In D&D 3.5e, armor, shields, and weapons could be made of special materials including mithral, adamantine, darkwood, alchemical silver, cold iron, and dragonhide. Each of these has a special property (e.g. mithral and darkwood weigh half as much as comparable metal or wood [respectively], and alchemical silver ignores the damage reduction of lycanthropes).

Are there any RAW in 5e that specify special materials that can be used for creating armor, shields, and weapons? If so, what are their special properties?

Best Answer

In 5e RAW, there are no generic rules for the effects of crafting armor, shields or weapons from special materials, except the following two:

  • Silvering a weapon or ammunition (PHB page 148): Good to bypass the immunity or resistance of some monsters to nonmnagical weapons.
  • Adamantine weapons (XGtE page 78): Unusually effective when used to break objects; each hit to objects is considered critical.

The text in XGtE also seems to preclude any benefits from applying adamantine to armor or shields:

Adamantine is an ultrahard metal found in meteorites and extraordinary mineral veins. In addition to being used to craft adamantine armor, the metal is also used for weapons.

This text is important because adamantine armor is described in the DMG as a magic item on its own:

This suit of armor is reinforced with adamantine, one of the hardest substances in existence. While you're wearing it, any critical hit against you becomes a normal hit.

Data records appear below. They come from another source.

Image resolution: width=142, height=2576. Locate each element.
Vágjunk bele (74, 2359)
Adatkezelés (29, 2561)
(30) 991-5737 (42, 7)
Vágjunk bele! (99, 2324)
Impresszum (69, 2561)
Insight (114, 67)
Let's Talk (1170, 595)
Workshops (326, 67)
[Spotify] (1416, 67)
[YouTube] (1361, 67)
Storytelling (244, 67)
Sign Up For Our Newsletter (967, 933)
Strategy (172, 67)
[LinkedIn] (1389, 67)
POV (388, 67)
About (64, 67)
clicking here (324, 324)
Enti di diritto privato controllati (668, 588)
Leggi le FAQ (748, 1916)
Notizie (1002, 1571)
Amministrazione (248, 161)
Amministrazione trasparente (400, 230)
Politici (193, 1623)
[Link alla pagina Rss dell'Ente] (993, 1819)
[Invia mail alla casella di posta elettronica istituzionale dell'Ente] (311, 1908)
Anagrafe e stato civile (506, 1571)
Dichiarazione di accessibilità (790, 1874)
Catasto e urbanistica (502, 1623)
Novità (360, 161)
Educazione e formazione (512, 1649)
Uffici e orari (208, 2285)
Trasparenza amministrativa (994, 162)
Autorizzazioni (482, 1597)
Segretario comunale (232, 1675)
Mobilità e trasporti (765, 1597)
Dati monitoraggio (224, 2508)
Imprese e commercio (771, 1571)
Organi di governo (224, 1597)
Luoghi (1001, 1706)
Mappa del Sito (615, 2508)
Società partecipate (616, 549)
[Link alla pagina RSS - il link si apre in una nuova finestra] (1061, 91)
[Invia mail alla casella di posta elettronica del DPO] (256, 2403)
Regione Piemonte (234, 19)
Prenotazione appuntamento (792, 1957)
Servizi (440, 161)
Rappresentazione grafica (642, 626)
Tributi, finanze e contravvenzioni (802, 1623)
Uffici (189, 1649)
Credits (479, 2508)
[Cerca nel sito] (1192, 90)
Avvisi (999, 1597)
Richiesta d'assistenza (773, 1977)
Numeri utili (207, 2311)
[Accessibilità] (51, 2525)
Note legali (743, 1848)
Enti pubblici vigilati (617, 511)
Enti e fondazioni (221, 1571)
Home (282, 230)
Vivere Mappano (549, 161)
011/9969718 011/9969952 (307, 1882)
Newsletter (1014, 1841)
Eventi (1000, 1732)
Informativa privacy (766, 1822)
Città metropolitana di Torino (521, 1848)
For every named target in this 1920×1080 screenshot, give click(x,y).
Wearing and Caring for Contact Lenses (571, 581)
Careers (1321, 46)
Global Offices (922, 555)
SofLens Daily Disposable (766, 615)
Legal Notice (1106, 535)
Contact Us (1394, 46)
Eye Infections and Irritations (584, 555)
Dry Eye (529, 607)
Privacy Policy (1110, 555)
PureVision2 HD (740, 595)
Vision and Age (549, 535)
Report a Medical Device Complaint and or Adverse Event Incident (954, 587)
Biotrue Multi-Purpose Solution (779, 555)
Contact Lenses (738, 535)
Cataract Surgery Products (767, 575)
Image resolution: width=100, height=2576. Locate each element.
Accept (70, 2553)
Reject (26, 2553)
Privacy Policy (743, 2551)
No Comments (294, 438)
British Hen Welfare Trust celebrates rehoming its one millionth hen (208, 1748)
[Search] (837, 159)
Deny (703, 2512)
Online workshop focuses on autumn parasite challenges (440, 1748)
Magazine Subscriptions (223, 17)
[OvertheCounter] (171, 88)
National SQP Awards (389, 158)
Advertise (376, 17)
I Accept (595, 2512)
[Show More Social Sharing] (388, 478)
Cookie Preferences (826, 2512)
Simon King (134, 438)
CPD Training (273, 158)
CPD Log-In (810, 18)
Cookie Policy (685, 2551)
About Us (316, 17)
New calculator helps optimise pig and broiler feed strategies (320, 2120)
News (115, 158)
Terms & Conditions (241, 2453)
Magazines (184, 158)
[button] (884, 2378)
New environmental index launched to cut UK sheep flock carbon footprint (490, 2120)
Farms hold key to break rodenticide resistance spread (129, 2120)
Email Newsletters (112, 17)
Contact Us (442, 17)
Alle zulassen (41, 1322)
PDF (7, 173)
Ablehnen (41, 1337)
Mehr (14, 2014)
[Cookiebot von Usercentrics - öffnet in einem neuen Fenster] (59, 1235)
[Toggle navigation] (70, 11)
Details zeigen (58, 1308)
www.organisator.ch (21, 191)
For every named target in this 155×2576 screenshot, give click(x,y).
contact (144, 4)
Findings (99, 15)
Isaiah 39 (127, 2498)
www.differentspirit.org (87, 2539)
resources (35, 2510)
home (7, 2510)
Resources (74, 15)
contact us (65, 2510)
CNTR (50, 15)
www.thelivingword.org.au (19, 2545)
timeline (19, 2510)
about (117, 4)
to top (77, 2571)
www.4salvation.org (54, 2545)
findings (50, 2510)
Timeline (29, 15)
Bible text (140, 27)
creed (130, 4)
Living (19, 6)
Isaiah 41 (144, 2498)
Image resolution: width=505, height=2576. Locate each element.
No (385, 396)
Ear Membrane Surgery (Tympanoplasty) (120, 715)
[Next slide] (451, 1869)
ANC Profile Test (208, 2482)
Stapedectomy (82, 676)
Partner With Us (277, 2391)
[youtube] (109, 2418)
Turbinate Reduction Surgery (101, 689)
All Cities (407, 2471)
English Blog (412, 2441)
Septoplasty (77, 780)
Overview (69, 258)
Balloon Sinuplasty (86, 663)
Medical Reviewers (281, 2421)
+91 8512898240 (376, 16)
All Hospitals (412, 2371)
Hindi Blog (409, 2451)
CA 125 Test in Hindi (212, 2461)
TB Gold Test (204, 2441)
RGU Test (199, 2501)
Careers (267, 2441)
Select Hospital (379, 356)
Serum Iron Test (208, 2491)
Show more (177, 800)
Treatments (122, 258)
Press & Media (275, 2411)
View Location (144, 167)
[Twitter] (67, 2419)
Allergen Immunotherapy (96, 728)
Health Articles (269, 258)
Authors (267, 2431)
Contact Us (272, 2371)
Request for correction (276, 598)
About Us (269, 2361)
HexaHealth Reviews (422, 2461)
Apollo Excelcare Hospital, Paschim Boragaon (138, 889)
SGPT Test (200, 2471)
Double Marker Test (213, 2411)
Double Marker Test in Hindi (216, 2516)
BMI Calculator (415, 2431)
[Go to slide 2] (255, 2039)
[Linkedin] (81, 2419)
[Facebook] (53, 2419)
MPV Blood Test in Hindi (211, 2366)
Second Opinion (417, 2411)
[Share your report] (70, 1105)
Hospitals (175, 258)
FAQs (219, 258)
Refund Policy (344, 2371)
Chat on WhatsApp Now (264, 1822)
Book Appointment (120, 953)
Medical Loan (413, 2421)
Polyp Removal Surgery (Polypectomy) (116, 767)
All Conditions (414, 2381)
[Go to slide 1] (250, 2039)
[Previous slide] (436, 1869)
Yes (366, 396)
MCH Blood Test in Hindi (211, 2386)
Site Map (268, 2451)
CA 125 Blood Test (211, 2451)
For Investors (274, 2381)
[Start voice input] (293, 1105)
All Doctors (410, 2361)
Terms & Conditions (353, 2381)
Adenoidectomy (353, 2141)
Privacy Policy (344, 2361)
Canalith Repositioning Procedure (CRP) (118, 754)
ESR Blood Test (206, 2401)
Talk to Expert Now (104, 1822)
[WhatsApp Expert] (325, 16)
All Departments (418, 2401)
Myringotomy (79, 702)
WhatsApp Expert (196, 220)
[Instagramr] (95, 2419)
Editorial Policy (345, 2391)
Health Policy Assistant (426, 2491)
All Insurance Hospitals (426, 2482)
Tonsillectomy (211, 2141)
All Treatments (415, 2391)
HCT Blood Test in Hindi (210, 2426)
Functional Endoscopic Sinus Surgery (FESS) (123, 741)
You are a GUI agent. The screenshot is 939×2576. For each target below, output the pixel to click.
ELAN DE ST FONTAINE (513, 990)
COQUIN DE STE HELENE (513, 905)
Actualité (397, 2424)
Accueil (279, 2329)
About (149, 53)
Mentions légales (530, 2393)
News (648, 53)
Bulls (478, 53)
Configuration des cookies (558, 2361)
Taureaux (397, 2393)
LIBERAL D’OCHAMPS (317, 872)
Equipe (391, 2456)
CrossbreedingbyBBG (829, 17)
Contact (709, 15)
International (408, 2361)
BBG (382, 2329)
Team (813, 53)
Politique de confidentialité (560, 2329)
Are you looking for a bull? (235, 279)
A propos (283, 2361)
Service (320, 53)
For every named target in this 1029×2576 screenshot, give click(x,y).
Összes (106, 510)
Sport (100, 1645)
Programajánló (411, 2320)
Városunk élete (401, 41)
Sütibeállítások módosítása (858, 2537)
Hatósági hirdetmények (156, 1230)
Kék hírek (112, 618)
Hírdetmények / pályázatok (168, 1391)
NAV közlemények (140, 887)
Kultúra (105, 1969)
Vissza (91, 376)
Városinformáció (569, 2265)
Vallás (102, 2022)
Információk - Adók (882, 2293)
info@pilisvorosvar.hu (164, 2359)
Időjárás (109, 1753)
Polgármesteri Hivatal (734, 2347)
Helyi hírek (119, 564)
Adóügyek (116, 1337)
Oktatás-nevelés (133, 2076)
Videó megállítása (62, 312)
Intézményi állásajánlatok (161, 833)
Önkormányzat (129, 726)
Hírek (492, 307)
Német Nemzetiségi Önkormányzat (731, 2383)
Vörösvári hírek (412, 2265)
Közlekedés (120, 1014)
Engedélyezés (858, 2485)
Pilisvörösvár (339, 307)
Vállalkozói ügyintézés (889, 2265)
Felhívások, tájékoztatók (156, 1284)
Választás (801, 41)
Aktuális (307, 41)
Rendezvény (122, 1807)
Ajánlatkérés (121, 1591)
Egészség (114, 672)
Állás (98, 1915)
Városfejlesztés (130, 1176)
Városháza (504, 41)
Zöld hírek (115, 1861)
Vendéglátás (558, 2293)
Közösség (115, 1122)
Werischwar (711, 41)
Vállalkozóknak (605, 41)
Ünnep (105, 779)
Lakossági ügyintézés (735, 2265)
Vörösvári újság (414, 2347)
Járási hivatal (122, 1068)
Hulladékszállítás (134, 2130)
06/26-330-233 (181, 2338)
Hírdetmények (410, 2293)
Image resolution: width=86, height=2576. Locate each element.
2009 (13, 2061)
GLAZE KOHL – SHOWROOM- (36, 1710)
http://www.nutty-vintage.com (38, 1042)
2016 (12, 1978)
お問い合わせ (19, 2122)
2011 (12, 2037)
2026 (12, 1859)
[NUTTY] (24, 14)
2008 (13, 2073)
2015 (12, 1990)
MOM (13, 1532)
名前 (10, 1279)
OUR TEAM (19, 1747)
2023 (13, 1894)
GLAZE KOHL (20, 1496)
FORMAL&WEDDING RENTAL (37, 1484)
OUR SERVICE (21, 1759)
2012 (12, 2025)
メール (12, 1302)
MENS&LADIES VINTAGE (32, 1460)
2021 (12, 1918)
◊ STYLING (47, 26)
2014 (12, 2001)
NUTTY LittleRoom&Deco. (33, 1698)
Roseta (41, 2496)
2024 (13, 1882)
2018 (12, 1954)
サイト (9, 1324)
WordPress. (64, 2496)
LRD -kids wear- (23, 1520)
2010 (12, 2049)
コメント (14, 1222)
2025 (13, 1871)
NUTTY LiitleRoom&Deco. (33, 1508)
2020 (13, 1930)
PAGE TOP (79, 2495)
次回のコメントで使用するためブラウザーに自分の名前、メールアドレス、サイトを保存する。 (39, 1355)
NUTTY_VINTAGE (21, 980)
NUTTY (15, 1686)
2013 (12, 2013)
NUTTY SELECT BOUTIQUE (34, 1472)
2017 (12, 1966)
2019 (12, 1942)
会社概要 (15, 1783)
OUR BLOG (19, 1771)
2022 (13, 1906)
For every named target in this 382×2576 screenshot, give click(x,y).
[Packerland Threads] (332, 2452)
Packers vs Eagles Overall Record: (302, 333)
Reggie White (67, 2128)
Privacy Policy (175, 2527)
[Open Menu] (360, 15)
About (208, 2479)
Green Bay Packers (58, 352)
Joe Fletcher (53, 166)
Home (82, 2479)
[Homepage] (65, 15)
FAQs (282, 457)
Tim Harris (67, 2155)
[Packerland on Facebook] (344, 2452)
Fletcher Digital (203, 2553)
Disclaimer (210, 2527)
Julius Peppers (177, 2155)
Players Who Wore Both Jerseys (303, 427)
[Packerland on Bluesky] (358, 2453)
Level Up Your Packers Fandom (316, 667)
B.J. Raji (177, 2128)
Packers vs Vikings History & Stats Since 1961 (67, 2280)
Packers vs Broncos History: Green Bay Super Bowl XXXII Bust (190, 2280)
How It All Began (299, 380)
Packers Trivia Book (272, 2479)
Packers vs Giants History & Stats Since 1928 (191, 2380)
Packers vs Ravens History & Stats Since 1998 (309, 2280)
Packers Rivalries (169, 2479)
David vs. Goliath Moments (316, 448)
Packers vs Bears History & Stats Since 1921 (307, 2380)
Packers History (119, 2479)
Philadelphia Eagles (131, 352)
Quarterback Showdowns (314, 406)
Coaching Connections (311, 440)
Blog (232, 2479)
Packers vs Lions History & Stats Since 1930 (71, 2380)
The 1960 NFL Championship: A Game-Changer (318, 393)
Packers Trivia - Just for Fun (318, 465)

So we do not get any direct benefits from building an armor from adamantine, the benefits are only present when we craft a magical armor reinforced with adamantine. And those benefits will disappear for example when we are in an anti-magic field; as you can read in twitter posts by Jeremy Crawford dating back from 8 Nov 2017:

Adamantine armor is a magic item. It follows the rules for such items, including the text in antimagic field on magic items.

The same applies for mithral armor as well.